Day 47: Two.TwentyOne.13

I shared a video today, by Shane Koyczan, which can be seen on Upworthy. It stirred a bit of a contentious discussion between myself and a facebook friend. I thought it was a beautiful portrayal of turning pain into art. He, from what I could gather, felt it was too sappy. He also made an argument that we as a society should equip our children with skills to become stronger (boxing was the example he gave) so that they aren’t bullied in the first place. I work with young people. And while overwhelmingly I see their goodness, I also, from time to time, see and hear some of the most hateful types of bullying. I can’t believe the things they will say and do, and I know that just telling someone who is the target to “buck up” isn’t going to solve anything, or take away how painful their experiences are.

Even so, I don’t usually SPEAK up about my opinions on controversial subjects. I share my opinion, to be sure, but if met with opposition, I usually back down. And in the event I do speak up, it is usually followed by an apology.

I believe in art. I believe in being kind to each other. I believe in these things enough to take a stand. And for quite possibly the first time, I had no problem sharing what I believed tonight without a thought of backing down. That doesn’t mean I wasn’t willing to hear his perspective, just that I felt the need to voice my disapproval about what I felt to be insensitive remarks, no matter what he may think of me because of it.

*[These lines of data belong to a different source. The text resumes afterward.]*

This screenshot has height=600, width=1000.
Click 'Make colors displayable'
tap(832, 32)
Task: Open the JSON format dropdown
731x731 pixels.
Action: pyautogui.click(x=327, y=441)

I want to be clear here, that my not speaking up seems limited to just this kind of dialogue, where I personally am at risk of being attacked. Because I wouldn’t hesitate to stand up for something I believe is right when it comes to the safety and security and respect of others.

Anyways, now that I’ve cleared that up, let me say that it seems this thing, this project, is working. (I’m finding my voice!) This daily sharing surprises me most days (I never quite know what’s going to come out,) but above all else it seems to be allowing me to come into my own, and I am deeply appreciative of it.

This facebook conversation also got me to thinking about other things. Namely, the experiences that define us. And how experiences that seem minor, insignificant even, are actually the foundations of what our moral compasses are built on.

One moment came to mind for me, in particular. It’s a foggy memory, much like a dream. I was with my mother, or father, or perhaps a friend’s mother, or father. We were in a parking lot and this adult person in my life (we are going to say my mother, which makes the most sense in this story) brushed the car next to us enough to scratch the paint. Without hesitation she stopped, got out, and left a note on the windshield. An apology and a phone number, so that person could follow up and get insurance information. I haven’t thought about that in I can’t tell you how long, but for some reason this memory came back to me today as I came quite close to a car next to me (no touching occurred). It made me wonder if I  would have the integrity to stop and own up to what I had done, knowing no one else saw me or would be able to trace it back to me. (I would, if you are wondering.) And even though I can’t remember all of the details of that event, I do know that it stuck with me in a place that mattered. These moments, they define us. We build our beliefs and actions upon them.

I then got to wondering about what experiences shaped this other person’s world, that he would say offensive things about how someone chose to deal with their experiences around being bullied. That he had the feeling that we need to “toughen up” kids. I’m not saying my way or his is right or wrong, just a pondering of how our actions can effect those around us. And a commitment to myself that I continue to stand up for what I believe to be right, decent, and kind.

As a follow up, I would like to add: it has been confirmed that it was in fact my mother who instilled this lesson in me via the car incident.